Read More >>"> Come Rain, Come Shine (Bab 2) - TinLit
Loading...
Logo TinLit
Read Story - Come Rain, Come Shine
MENU
About Us  

Risa dibangunkan oleh jingle salah satu merek roti yang diulang-ulang dari pedagang bersepeda motor yang baru saja lewat. Langit-langit di atasnya tampak begitu terang, jadi mungkin sekarang sudah lewat tengah hari. Dia menghela badannya hingga duduk, menggosok-gosok wajah yang terasa lengket karena tidur terlalu lama, lalu akhirnya mengedarkan pandangan ke seputar kamar. Tidak ada yang berbeda, tentunya, kecuali untuk satu stoples yang berdiri di meja belajar. Cahaya matahari menyiram permukaan kacanya dan membentuk pantulan menyilaukan, sedangkan tumpukan bebintangan di dalamnya ikut berkerlip ceria.

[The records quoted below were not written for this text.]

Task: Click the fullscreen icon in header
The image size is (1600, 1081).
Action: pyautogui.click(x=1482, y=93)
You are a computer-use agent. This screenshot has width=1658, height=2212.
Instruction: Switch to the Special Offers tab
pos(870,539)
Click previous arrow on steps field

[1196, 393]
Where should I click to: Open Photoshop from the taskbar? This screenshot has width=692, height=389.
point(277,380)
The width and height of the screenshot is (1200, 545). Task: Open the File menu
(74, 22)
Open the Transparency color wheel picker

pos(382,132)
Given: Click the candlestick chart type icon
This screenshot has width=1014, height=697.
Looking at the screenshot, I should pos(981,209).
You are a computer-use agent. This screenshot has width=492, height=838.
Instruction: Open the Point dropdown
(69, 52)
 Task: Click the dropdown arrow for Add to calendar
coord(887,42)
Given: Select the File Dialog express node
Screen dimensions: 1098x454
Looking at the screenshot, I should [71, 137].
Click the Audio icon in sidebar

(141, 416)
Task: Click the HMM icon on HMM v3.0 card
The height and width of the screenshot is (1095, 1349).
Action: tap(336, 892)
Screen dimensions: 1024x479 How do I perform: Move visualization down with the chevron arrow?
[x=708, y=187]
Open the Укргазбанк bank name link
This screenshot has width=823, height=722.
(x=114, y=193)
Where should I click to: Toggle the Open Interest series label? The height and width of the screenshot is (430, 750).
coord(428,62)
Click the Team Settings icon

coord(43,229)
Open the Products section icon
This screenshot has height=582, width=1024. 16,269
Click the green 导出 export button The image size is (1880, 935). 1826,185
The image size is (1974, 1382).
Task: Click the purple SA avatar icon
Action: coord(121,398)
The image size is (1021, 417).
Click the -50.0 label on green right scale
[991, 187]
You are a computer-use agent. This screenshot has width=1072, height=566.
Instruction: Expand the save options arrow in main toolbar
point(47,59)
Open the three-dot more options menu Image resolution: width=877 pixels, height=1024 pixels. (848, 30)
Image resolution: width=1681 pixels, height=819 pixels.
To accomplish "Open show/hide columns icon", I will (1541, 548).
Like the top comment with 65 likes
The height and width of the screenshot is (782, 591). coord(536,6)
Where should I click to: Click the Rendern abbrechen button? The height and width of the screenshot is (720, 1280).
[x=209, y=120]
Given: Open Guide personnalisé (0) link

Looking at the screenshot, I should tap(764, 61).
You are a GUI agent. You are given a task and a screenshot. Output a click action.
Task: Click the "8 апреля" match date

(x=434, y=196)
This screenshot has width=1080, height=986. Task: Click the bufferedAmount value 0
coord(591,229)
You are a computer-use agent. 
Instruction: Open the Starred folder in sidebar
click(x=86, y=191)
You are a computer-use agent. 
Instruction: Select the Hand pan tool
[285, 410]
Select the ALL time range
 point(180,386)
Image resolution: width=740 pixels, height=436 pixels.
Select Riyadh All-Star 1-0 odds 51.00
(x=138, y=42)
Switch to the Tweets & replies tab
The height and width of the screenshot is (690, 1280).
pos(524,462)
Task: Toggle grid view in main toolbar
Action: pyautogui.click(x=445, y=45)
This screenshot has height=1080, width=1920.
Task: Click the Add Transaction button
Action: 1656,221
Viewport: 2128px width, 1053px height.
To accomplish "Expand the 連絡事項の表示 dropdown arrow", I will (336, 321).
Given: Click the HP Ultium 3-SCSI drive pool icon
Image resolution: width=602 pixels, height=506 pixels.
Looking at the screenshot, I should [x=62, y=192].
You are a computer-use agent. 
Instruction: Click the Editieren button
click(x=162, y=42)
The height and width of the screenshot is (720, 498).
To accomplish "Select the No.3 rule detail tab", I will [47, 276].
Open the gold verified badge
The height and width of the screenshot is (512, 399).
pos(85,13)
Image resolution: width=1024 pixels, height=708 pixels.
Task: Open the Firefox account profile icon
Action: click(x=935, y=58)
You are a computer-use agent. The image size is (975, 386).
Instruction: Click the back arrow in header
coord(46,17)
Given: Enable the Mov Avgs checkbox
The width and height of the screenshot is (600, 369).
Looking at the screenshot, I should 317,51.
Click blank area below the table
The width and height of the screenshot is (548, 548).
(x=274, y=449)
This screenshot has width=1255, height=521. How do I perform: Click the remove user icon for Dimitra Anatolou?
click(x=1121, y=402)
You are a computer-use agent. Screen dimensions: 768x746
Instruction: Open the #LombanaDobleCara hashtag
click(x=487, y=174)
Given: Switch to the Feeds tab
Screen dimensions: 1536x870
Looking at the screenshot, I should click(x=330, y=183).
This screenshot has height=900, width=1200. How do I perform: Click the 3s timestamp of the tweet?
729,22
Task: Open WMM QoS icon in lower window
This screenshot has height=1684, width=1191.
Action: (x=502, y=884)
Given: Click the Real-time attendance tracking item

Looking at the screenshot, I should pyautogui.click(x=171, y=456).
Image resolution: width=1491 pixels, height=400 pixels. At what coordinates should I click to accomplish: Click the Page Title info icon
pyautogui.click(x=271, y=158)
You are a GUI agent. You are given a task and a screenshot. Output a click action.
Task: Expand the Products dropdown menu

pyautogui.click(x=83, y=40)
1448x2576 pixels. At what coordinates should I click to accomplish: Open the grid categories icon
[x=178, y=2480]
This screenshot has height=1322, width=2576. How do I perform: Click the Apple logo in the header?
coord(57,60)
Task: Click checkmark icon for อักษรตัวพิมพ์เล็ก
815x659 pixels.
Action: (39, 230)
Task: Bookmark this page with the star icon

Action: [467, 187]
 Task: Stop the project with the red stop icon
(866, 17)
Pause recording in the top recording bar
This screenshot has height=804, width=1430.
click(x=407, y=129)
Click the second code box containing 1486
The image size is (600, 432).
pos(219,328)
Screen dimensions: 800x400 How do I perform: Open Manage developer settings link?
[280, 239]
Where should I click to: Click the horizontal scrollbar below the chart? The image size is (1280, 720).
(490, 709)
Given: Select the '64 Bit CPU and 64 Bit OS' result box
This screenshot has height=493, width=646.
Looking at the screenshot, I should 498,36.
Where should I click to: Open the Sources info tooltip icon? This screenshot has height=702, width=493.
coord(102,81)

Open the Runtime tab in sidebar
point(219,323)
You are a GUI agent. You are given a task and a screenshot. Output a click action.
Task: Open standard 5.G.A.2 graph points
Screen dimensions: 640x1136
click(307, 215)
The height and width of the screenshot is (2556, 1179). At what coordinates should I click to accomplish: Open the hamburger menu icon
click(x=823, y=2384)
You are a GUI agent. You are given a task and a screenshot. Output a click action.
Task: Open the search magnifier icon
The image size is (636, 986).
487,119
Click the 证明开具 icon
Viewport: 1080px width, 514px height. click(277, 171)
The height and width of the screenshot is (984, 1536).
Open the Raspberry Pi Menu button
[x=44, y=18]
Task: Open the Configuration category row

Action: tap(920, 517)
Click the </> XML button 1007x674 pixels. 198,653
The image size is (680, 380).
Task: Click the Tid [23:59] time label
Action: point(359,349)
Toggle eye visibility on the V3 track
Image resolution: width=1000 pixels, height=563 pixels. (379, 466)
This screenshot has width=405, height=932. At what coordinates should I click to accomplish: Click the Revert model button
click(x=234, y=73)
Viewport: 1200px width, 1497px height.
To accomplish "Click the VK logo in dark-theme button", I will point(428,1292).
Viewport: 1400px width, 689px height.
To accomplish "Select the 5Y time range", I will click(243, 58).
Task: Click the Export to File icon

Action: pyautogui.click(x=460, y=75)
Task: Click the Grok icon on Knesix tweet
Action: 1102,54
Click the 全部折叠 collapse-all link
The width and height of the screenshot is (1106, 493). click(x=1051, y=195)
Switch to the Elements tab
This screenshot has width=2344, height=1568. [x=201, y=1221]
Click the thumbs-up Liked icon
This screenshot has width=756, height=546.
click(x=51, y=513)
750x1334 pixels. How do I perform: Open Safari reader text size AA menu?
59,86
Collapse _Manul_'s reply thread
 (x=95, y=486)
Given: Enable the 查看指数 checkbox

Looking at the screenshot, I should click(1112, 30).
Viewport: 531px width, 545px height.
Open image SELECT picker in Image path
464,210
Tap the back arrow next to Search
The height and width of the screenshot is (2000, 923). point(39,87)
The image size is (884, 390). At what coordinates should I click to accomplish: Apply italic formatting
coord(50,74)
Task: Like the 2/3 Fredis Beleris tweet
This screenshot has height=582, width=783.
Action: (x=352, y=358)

Seketika suasana hati Risa anjlok ke dasar. Bagaimana mungkin dia sempat melupakan kedatangan Hanan ke sini, ke kamarnya. Dia menggaruk-garuk kulit kepala secara frustrasi, kemudian melontarkan kedua kaki ke lantai, dengan cepat menyeberangi kamar menuju meja belajarnya. Dia menyambar stoples, sepintas mengamati setiap butir bintang yang bahkan tidak terbentuk dengan rapi tersebut, sebelum meletakkannya lagi dan pergi ke kamar mandi.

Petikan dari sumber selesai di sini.